Northern European stocks have been subject to recovery plans that include catch and fishing effort controls. Scottish stocks are now robust and being fished sustainably.

‘Hake has a mild flavour and few bones so is very good in a fish soup, casserole or tagine. Layer it with olives, onions, cherry tomatoes and pickled lemons, add seasoning and a dash of wine and cook for half an hour in the oven.’


Most native mussels are farmed in Scottish sea lochs, an operation involving mussel spores settling naturally on ropes suspended from buoys or floating frames. Once attached they grow for two to three years to reach harvest size. They receive no feed, relying on plankton in the water and, as a result, are a very healthy, natural product.

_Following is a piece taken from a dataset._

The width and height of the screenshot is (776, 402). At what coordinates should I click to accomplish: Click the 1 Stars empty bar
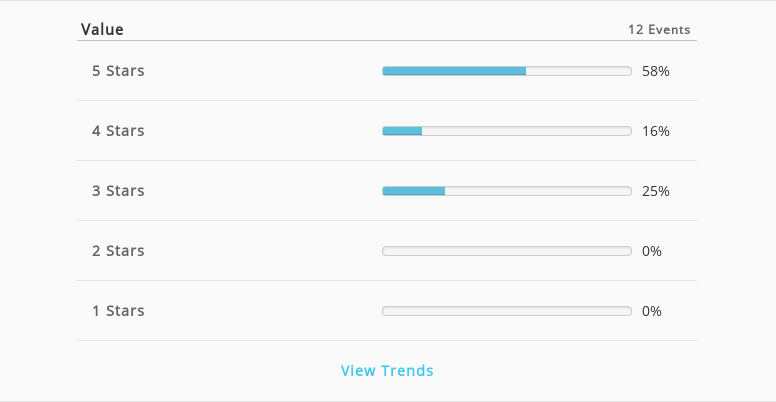(507, 311)
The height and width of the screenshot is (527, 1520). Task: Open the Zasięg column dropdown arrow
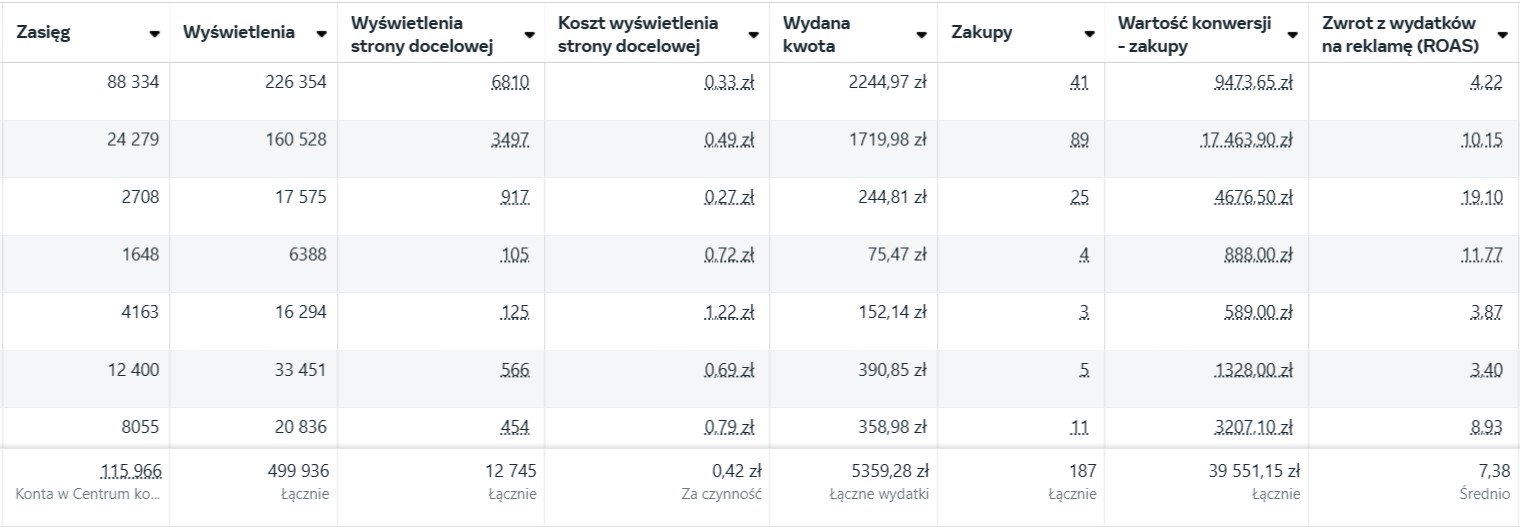[155, 33]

Relatively inexpensive and available all year round, live mussels can be stored wrapped in a damp cloth in the fridge for a day or two.

‘Wash the mussels, pull off any thin threads (beard) and discard shells that do not close when tapped. Cook them in garlic butter, with onions and a splash of white wine, or with tomatoes, onions and herbs, for 3–4 minutes until they are all open.’


Scallops live on sandy, gravel seabeds and are fished either with dredges (95 per cent) or hand-dived (5 per cent). There’s no taste difference between the two, although the size, quality and texture can vary.

New dredge designs make scallop fishing more environmentally friendly, with less seabed contact, while seabed mapping technology helps fishermen to avoid sensitive areas and protect vulnerable habitats. The minimum landing size is 100–110mm across the shell. If you find whole scallops difficult to shuck, ask your fishmonger to do it for you or buy ready-prepared scallops.

‘Don’t overcook scallops! Pan-fry them in a little rapeseed oil until just translucent Finish with a knob of butter and a squeeze of lemon, and serve.’


The brown crab is the most common crab species in Scotland. It’s used most often for dressed-crab salads and sandwiches. Dressing a crab involves combining the rich brown meat from the body of the crab with the plainer white meat of the claws, together with seasoning and lemon juice. The white meat can also be eaten picked from the claw shells.

Licensed fishermen use creels (pots) to catch crab, which are subject to a minimum landing size of 140mm shell width in Scotland. The catch is taken alive back to shore, where it may be stored in seawater tanks until needed.

‘Make a stunning crab tart using. a mixture of brown and white crab meat, a small can of sweetcorn, 4–6 eggs, 2oz Gruyère cheese and a small pot of cream. Pour into a pastry case and cook for 30 minutes at 180C.’